改訂新版 世界大百科事典 「ヒマラヤスギ」の意味・わかりやすい解説
ヒマラヤスギ
Himalayan cedar
Indian cedar
Cedrus deodara (Roxb.) Loud.
ヒマラヤシーダーともいう。樹容の端正なマツ科の常緑高木で,世界で最も優れた庭園樹の一つとされる。高さ30~50mになり,太い枝を長く張って広円錐形の樹形をなす。幹は径1~3mにもなり,樹皮は灰褐色でこまかく割れる。葉は針形で長さ2~5cm。枝の主軸では螺生(らせい),短枝上では20~50本が束生する。10~11月に雄花と雌球花を別々の短枝端に直立させ,雄花は黄褐色円柱形で長さ2~5cm,雌球花は淡緑色で小さい。翌年の同時期に長さ6~13cmの長卵形の球果ができ,果鱗と種子が落ちたあと果軸だけが残る。種子に翼がある。辺材は白色,心材は黄褐色でやや芳香があり,自生地では建築・器具・造船材などに用いられる。ヒマラヤ北西部からアフガニスタンまでの標高1100~4000mの地に分布し,300年以上も生きる。また植林もされている。日本には1879年ころに入り,以来ほうぼうに植えられた。シーダーcedarというと,もともとはこの仲間のことをいい,レバノン,シリアなど西アジアに産するレバノンシーダー(レバノンスギ)C.libani Loud.(英名cedar of Lebanon)や,北アフリカ西部に分布するアトラスシーダーC.atlantica Loud.(英名Atlas cedar)がある。
執筆者:濱谷 稔夫
シンボリズム
古来神聖な木とされており,エジプトでは油や木材がミイラの保存に用いられたし,ヒマラヤでは寺院などに植えられる。
レバノンの林に生えるレバノンシーダーの最も大きな12本の古木は神聖視され,毎年8月6日の御変容の祝日にはアルメニア教会,東方正教会,モルモン教の信者がこの木を目ざして巡礼する。ソロモンの神殿はこの地のレバノンシーダーで建てられたといわれ,またイスラム教徒もこれを聖者の化身とみなした。シーダーの仲間は香りがよく,防腐・防虫効果があるというので,中世ヨーロッパではこれで嫁入り用品箱hope chestを作った。

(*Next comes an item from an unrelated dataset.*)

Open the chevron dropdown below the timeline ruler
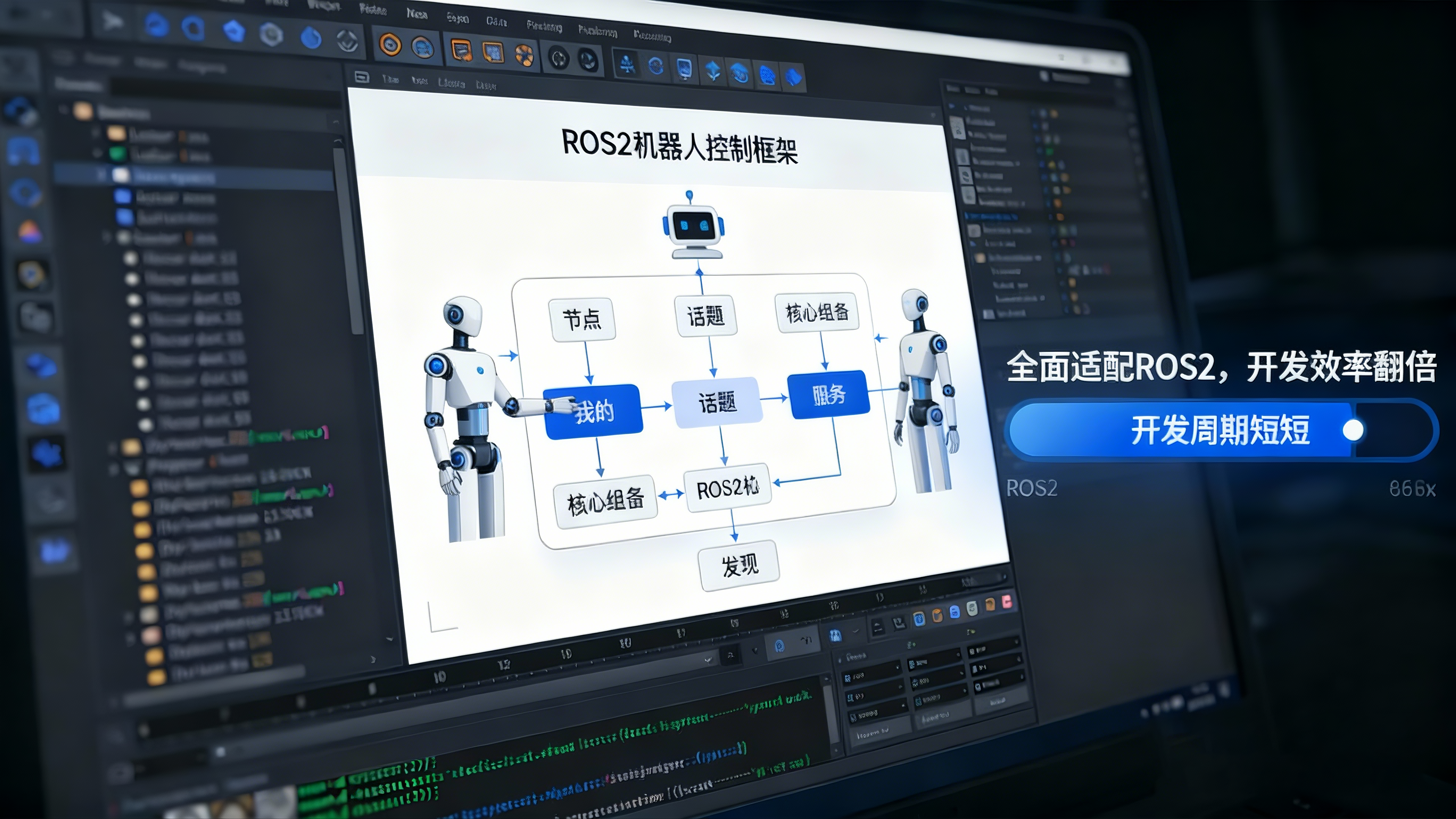1456x819 pixels. [x=708, y=660]

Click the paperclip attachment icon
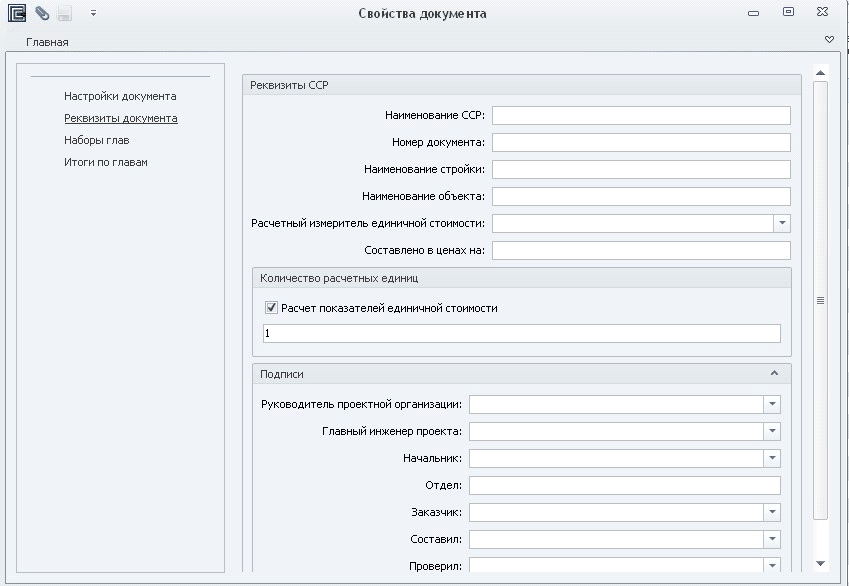pyautogui.click(x=41, y=13)
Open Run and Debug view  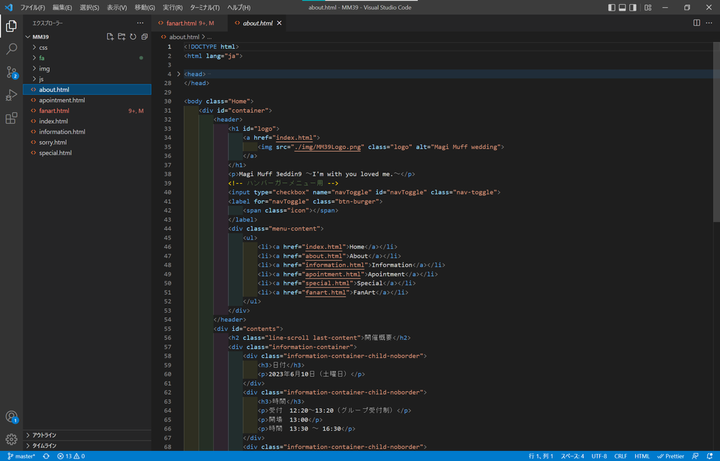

大プリニウスの《博物誌》には,シーダーから得られる樹液を塗れば死体を保存でき,また逆に生きた人間の体を腐らせるとある。古代エジプトのミイラも腐食防止にこれが塗られていた。また一般に保護者を示す隠喩として用いられ,イエス・キリストやマリアの慈悲の象徴にもなっている。古代アッシリアでは,揺すれば揺するほど大地にしっかり根を張るので,力の象徴とされた。したがって,花言葉もシーダーは〈力〉,レバノンシーダーは〈不滅〉。